13
Pov. Joshua
Avevamo scherzato e giocato. Eravamo ritornati un po' ad essere noi stessi. Fatti sempre di emozioni contrastanti di contraddizioni semplici, ma eravamo noi.
Ripulimmo il casino lasciato in cucina, una guerra mondiale scoppiata tra quelle quattro mura e su quelle piastrelle beige ed il parquet rovere, che presentava ancora qualche chiazza, dove Carlotta aveva passato lo strofinaccio.
Aveva salutato i suoi genitori ed i miei, e così anche io. Guardai Anthony restio sull'accettare la mia mano. Lo potevo ben capire. Mi ero comportato da ciò che ero diventato senza di lei.
"Quando arrivi chiamami" le urlò dietro le spalle Anny, mentre attraversava la strada, facendo il giro per aprire lo sportello.
"Sarà fatto" le rispose con un sorriso dolce che le rilassò i tratti docili del viso, per accomodarsi sul sedile, chiudendo debolmente lo sportello. Ed ora assunse di nuovo quell'aria contratta. Di chi doveva stare lì contro il suo volere. Come imprigionata in un posto che non le stava più consono addosso.
Salutai Anny e mia madre con un'alzata di mano, prima di girare il volante e partire. Ormai era sera inoltrata. La luce potente dei lampioni si stagliavano addosso a noi, sbattevano sul vetro e sul percorso asfaltato della strada. Il silenzio era pesante quanto il buio che ci avvolgeva. Non era più tardi delle nove e mezzo, constatai dall'orologio che pulsava ogni minuto, sul vetro del cruscotto, appena sopra la radio spenta.
"Una bella giornata" presi una boccata per parlare e sciogliere parte di tensione integrante che veniva ingerita ogni secondo sempre di più, quasi a diventarne ingordi.
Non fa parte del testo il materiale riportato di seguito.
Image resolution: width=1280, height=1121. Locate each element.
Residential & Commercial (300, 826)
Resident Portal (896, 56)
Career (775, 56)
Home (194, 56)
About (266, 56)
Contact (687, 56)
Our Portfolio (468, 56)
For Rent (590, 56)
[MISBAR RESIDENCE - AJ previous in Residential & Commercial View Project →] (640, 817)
Gettai un'occhiata fugace verso di lei, senza perdere del tutto la concentrazione sulla strada che si prospettava di fronte, sorpassando un dosso. Aveva il volto girato verso il finestrino ma i suoi occhi incrociarono i miei, mascherando il fatto che l'avessi colta a guadarmi. E di nuovo sfuggì, verso un punto non definito che non si vedeva dal buio fuori.
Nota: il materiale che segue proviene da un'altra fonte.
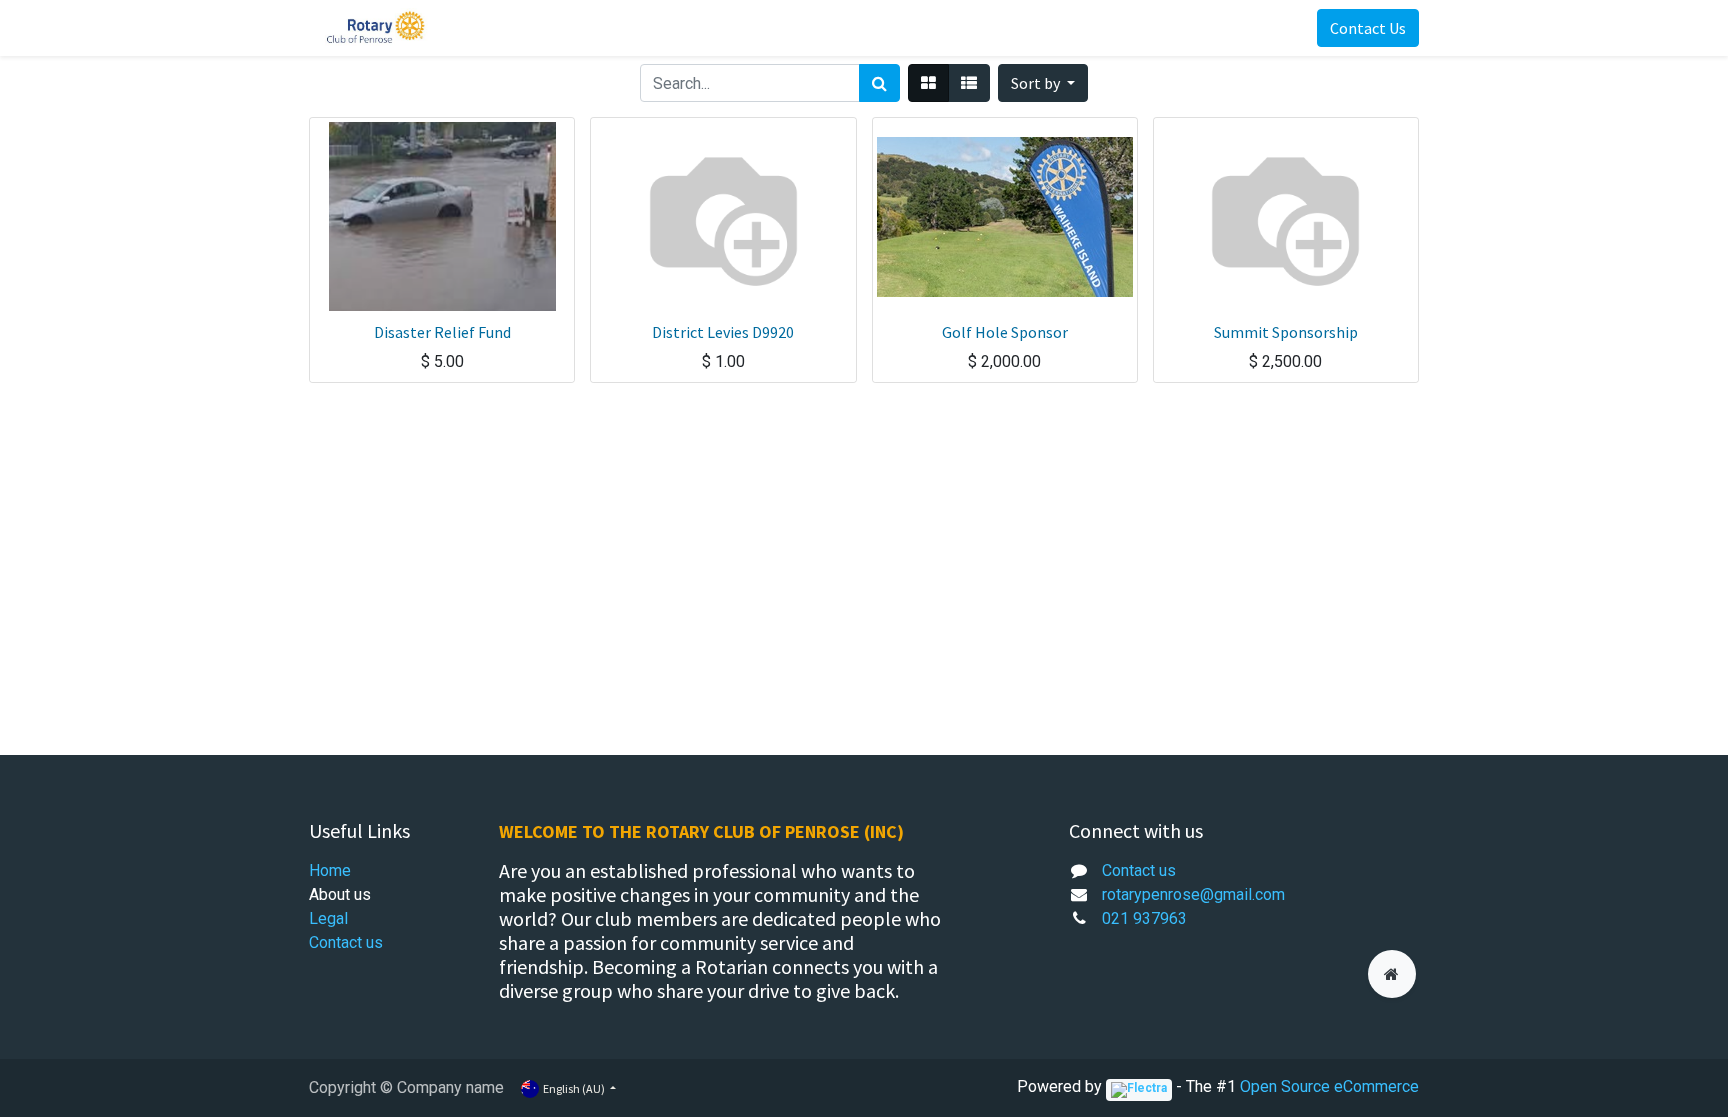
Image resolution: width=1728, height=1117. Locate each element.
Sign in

"Direi che un po' di musica ci sta tutta" ritentai mio malgrado ad iniziare una conversazione: sembrava che la Carlotta di quella casa, una volta messo il naso fuori sparisse, e diventasse una maschera di cera, impossibile da sciogliere. Una di quelle che erano esposte nei musei delle cere. Fredde e rigide. Da posture meccanizzate. Dove ogni dettaglio veniva scolpito alla perfezione, ma non trasmettevano niente, se non il vuoto negli occhi spenti.
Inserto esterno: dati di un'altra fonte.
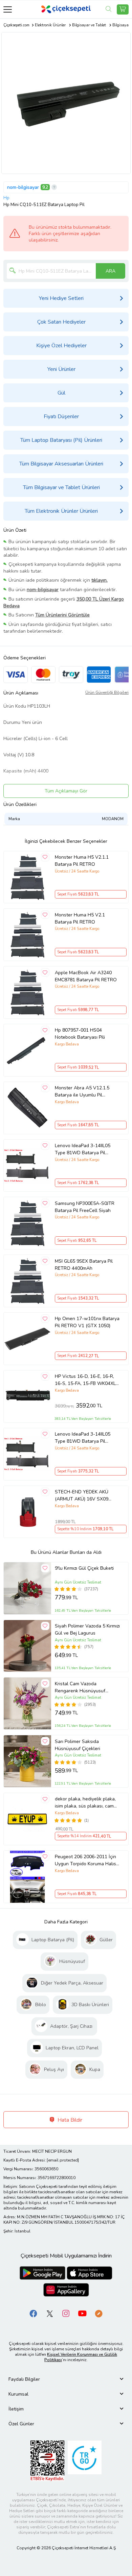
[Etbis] (47, 2460)
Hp (6, 198)
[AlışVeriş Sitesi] (123, 9)
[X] (49, 2313)
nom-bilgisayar (23, 187)
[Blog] (98, 2313)
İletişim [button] (16, 2409)
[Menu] (8, 9)
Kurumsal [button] (18, 2394)
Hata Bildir (69, 2120)
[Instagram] (66, 2313)
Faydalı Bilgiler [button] (24, 2379)
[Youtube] (82, 2313)
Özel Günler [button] (21, 2424)
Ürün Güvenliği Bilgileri (107, 692)
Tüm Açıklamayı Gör (66, 791)
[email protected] (63, 2160)
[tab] (66, 2379)
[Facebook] (33, 2313)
Pigiai il pulsante della radio, alzando appena con la manopola il volume, a diciassette. Né troppo basso né troppo alto. Il giusto per mantenere un sottofondo.
Cambiò posizione delle gambe. Le ginocchia da prima stese fino a toccare con le scarpe la fine del tappetino, si drizzarono, per far battere il dietro delle ginocchia al sedile, mostrando le scarpe.
La borsa tenuta in grembo come uno scudo. Possibile proteggersi da qualcosa dove non hai alcuna protezione.
Le note camminavano sulla strada, l'aria pesante. Abbassai appena il finestrino per far entrare un refolo leggero di vento fresco. I suoi capelli si mossero leggermente, alcune ciocche dietro e si riposarono sulla sua cascata di seta.
Tenevo il volante saldo, quasi ad aver paura che le mie mani scivolassero verso il suo corpo. In qualsiasi parte, bastava toccare la sua pelle. Così liscia e morbida, da renderla irresistibile.
Sbruffò appena, portandosi una ciocca dietro l'orecchio e mostrare un orecchino di perla avorio.
"Voglio fermarmi" proruppe ad un certo punto, spezzando il silenzio che era solo fatto dalle melodie della musica.
"Vuoi scendere dalla macchina? Ma che cazzo di..." non finii poiché la vidi scuotere la testa, come a prendermi per matto.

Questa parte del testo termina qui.